Hackers at Rhino Security Labs figured out a way to dupe Secret's system.
To join Secret's community, the app imports your contacts. It then labels which posts are from your friends.
To prevent you from tracking a particular person, Secret requires that seven of your contacts post to the network before it labels their posts.
But here's the hack: Fill your phone's contact list with fake people and only one real contact — your target. If you control posts coming from these dummy Secret accounts, it's easy to spot when your real "friend" is posting.
"Poison the data on the outside, bring it in as trusted data, and voilà! You make the system work for you," said Bryan Seely, a Rhino researcher in Seattle.
Why does it matter? Consider these recent posts.
From someone in Tel Aviv, Israel: "I am an Arab. I live near Jerusalem. I am against war, and I believe in democracy. Hamas is bad for all Muslims! Stop Hamas! If someone found out I said that, I would be executed!"

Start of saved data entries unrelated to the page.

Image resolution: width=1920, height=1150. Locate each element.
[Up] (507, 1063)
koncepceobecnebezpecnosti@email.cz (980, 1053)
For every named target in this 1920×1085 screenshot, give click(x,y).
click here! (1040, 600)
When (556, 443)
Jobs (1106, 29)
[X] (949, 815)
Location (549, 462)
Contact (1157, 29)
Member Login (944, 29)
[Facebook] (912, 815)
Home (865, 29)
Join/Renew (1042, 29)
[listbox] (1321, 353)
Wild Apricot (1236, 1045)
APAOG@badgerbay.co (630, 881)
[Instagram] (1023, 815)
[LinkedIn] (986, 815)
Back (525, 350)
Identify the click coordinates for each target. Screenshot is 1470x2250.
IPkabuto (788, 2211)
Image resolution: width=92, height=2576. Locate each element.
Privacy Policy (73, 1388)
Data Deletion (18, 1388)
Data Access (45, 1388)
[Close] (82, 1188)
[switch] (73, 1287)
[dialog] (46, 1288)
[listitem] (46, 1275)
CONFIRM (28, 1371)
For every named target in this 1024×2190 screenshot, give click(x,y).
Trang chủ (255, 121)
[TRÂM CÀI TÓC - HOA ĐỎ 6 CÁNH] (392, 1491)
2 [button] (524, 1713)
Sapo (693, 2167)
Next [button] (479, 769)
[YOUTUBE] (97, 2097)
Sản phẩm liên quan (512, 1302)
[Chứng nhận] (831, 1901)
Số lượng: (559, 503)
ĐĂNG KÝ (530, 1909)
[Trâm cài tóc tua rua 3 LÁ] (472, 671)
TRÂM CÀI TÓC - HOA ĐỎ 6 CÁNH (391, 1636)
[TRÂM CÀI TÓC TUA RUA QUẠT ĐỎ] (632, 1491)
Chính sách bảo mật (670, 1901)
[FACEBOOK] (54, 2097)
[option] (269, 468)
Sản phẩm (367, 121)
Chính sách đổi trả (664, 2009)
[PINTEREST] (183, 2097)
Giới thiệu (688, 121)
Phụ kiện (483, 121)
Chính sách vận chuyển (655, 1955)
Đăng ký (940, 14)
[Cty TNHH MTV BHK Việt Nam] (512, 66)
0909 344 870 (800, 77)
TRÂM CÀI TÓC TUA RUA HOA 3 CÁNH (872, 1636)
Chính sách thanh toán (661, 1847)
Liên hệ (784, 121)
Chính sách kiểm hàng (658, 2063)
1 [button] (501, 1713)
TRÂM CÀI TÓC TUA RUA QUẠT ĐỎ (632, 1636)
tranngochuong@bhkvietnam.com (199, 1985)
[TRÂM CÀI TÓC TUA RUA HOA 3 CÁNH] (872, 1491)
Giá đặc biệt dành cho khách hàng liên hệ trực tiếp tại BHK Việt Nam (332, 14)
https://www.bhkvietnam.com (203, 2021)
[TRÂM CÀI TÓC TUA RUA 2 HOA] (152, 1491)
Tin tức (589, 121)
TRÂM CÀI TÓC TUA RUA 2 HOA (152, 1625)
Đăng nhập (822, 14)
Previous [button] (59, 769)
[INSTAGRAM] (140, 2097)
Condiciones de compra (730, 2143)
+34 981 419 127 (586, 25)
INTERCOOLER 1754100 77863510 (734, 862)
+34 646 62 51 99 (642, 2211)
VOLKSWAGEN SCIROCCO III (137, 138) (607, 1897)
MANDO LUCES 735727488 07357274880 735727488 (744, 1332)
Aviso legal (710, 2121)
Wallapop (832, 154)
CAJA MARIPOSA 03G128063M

A person in Utah: "Having an invisible illness is killing me. Literally. And I'm only 24."
And someone in Poland: "I told everyone that cat made those scars."
The security researchers notified the San Francisco startup last week, and Secret said it issued a fix immediately. Now, if you import a bunch of fake friends and only one real one, the real one won't be tagged as a "friend," Seely said. It's security through obscurity.
Secret CEO David Byttow blamed an app software update, saying the hack was "arduous," not 100% accurate and only possible for a short time.
"We're incredibly grateful to these folks for coming to us. We patched a similar issue back in May," Byttow said, adding, that the problem was fixed within 'a matter of hours.'
But consider this a reminder about a mantra in the hacker community: Nothing you do in the digital realm is truly anonymous. Eventually, it will be traced back to you.